Task A.
In the text on success, shorten the paragraph that begins "The economist Nassim Taleb talks about" while keeping its main facts.
Task B.
From the text on success, reproduce word for word the part that opens with the words containing "- No to the social" and closes with "the same: agency.".

Riches is having money. Wealth is having time.
If you make $300,000 a year but you’re tethered to a desk for 80 hours a week and you haven't seen a sunset in six months, are you successful? Some would say yes. They’d point to the house and the car. But if you’re asking how do you spell success in terms of human flourishing, that person is basically a well-paid prisoner.
The Metric of Autonomy
True success is often just the ability to say "no."
- No to the meeting you don't want to attend.
- No to the client who drains your energy.
- No to the social obligation that feels like a chore.
The economist Nassim Taleb talks about "f-you money." It’s not about buying yachts. It’s about the level of financial independence where you don't have to do things that violate your personal integrity. For some, that’s $50,000 in the bank. For others, it’s millions. But the goal is the same: agency.
Why Social Media Ruins Your Definition
Comparison is the thief of joy. We’ve heard it a thousand times. But in 2026, it’s more like comparison is the thief of your actual identity.
When you scroll through your feed, you’re seeing the "highlight reel." You see the award, the vacation, the fit body. You don't see the 3:00 AM anxiety attacks or the crumbling relationships behind the scenes.
If you base your spelling of success on someone else's curated reality, you're chasing a ghost. You end up winning a game you didn't even want to play.
The "Enough" Point
Most people don't have an "enough" point. They just have a "more" point.
Kurt Vonnegut once told a story about being at a party hosted by a billionaire. He told his friend Joseph Heller (the author of Catch-22) that the billionaire made more money in a single day than Heller had made from his book in its entire history.

Collected data.
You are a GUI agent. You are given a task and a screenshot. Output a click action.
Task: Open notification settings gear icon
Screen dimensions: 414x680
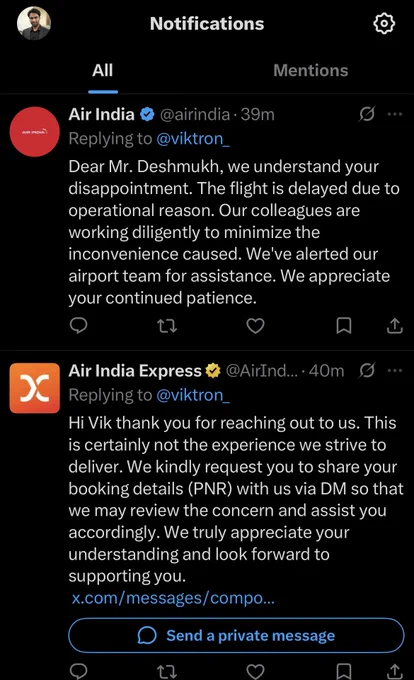[x=384, y=23]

Task result A.
Nassim Taleb's "f-you money" isn't about buying yachts. It means enough financial independence that you don't have to do things that violate your personal integrity. The amount differs: $50,000 in the bank for some, millions for others. The goal in every case is agency.

Task result B.
- No to the social obligation that feels like a chore.
The economist Nassim Taleb talks about "f-you money." It’s not about buying yachts. It’s about the level of financial independence where you don't have to do things that violate your personal integrity. For some, that’s $50,000 in the bank. For others, it’s millions. But the goal is the same: agency.